Repairing power brakes is a very sensitive procedure that needs a lot of care.
Below are 5 steps for repairing power brakes.
Step 1: Initial Checks to Verify the Need for Brake Repairs
Most cars are equipped with a vacuum booster. The vacuum booster check, therefore, provides a quick means of verifying the effectiveness of your brakes. You can do this in 4 simple steps.
Switch off the engine.
Keep pumping the brake pedal until you completely bleed out the vacuum.
Hold the pedal down and simultaneously start the engine.
Confirm that the pedal depresses slightly as the vacuum refills.
If the refill does not occur, you’ve either have a blocked hose or a damaged booster.
If your car is fitted with a hydraulic-powered hydro-boost system, switch off the engine and follow the steps as detailed above. The failure of a vacuum refill signaled by the slight pedal depression on restarting the engine confirms a problem with your brake system.

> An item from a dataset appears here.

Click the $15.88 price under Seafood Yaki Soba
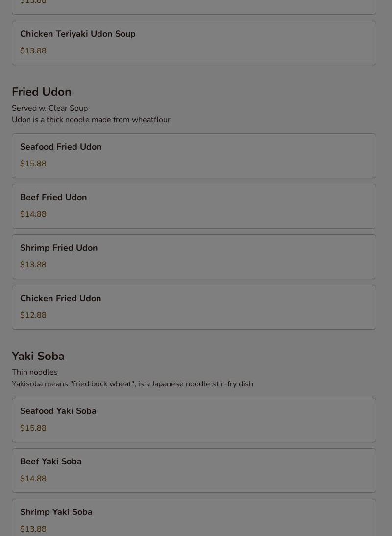This screenshot has height=536, width=392. click(x=33, y=428)
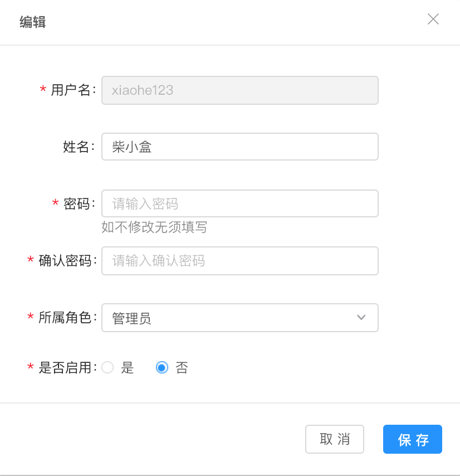Select the 否 radio button
Screen dimensions: 460x476
coord(162,368)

Step 2: Gathering Necessary Tools and Materials
The tools needed for power brake repair include:
Service literature or manual guide
Air-operated tools—where applicable
Hand tools—where applicable
Materials needed for power brake repair include:
Brake proportioning valve
Power brake master cylinder and booster
Step 3: Actual Brake Installation
Power brake installation can be carried out in these quick steps:
Remove the old master cylinder after loosening the nuts
Slide new master cylinder into pre-existing studs projecting from the firewall
Tighten all studs with a power wrench
Lengthen the connecting brake lines, if necessary
Install the brake proportioning valve
Add the brake lines and thread down by hand
Tighten the brake lines using the appropriate wrench
Step 4: Bleeding the brakes
Bleeding the brakes takes 11 easy steps:
Leave your engine running (applicable to power brakes).
Disconnect the metal tubing carrying fluid to all of the wheels.
Depress the brake a couple of times then hold the pedal down.
Open the brake fluid reservoir.
Using a wire brush, clean the fitting where the brake liner enters the back of the wheel.
Using an appropriate wrench, loosen the brake line fitting.
Close fitting back (but not too tight).
Instruct a second person to depress the brake pedal a few times and then hold the pedal down.
Open fitting gently while a second person keeps the pedal depressed (old fluid spurts out).
Close the fitting when all of the pressure has been let out.
Repeat pedal pumping until the pressure builds up again.
Step 5: Final Safety Checks/Tips
Use Safety glasses.
Do not damage the brake lining fitting.
Keep pouring in the new brake fluid throughout the process of bleeding to keep all air out.
Remember to thread down lining by hand before using a wrench to ensure the proper fit.
Dispose of old fluid reasonably.
Following these simple steps, you can safely and reliably repair your power brakes.